Ja, man darf es so offen aussprechen: "G.I. Joe" ist das Viagra des verwöhnten Militaristen. Wer lieber seinen Apache-Kampfhubschrauber in der Garage bohnert, statt seine Liebste zu liebkosen, ist bei dem Streifen völlig richtig. Im Grunde unterscheidet sich "G.I. Joe" nicht sonderlich von dem kürzlich angelaufenen "Transformers – Die Rache". Beide sind völlig sinnfreie Bombast-Bildergewitter und Brachial-Materialschlachten. Für "G.I. Joe" spricht, das er deutlich kurzweiliger ist und anstelle einer Megan Fox gleich zwei schlagende Argumente, mit Rachel Nichols und Sienna Miller, in die Waagschale wirft. Die Jungs also, die noch für ein paar andere Reize Stammhirnzellen entbehren können, werden was zu bestaunen haben. Sex und Gewalt zu verknüpfen erscheint bei der avisierten Zielgruppe ohnehin sinnvoll: bekanntermaßen ist es im männlichen Gehirn, dieselbe Region, welche beides steuert. Es laufen aber genug muskelbepackte halbangezogene Kerls herum, damit sich die Mädels, die in den Film gezwungen wurden, sich wenigstens daran ergötzen können. Im Vergleich aber zu "Transformers 2" fällt das CGI-Theater deutlich ab. Die Effekte wirken nicht immer zeitgemäß und erinnern teilweise an "Die Liga der außergewöhnlichen Gentleman". Eines muss man "G.I. Joe" aber lassen: Der Film ist schnell, nein noch viel schneller, so schnell, dass man eigentlich gar nicht dazu kommt, über irgendwelche Ungereimtheiten nachzudenken. Es gibt reichlich Krieg und Zerstörung, irre Verfolgungsjagden quer durch Paris, Martial-Arts-Feuerwerk und eine bombastische Unterwasserschlacht, die ein wenig an James Bond erinnert. Bei der klassischen Gut gegen Supervilian-Konfrontation kein Wunder. Und natürlich gibt es auch etwas Beziehungstwist und tragische Verbindungen zwischen den Guten und den Bösen. Man möchte aber nicht zuviel verraten, sonst sind die drei Minuten Drama des Films gleich abgetan.

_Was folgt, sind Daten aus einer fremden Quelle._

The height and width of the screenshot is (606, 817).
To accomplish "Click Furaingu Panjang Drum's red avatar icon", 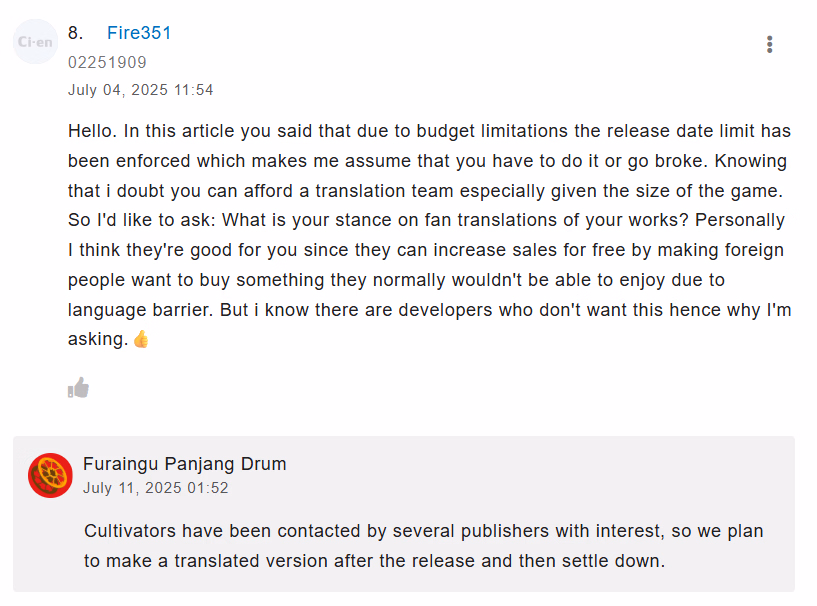I will [50, 475].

Fazit: Wer es schnell mag und hart und laut sowie auf CGI-Dauerberieselung steht, wird bei "G.I. Joe" auf seine Kosten kommen. Langweilig ist der Film nun wirklich nicht. Dafür aber völlig sinnfrei und ein Militärwerbspot, wie es ihn seit "Top Gun" nicht mehr zu sehen gab. Wer nach dem Film der Meinung ist, dass er von diesem Zeug noch mehr braucht, darf sich freuen: Die Fortsetzung ist bereits ausgemachte Sache.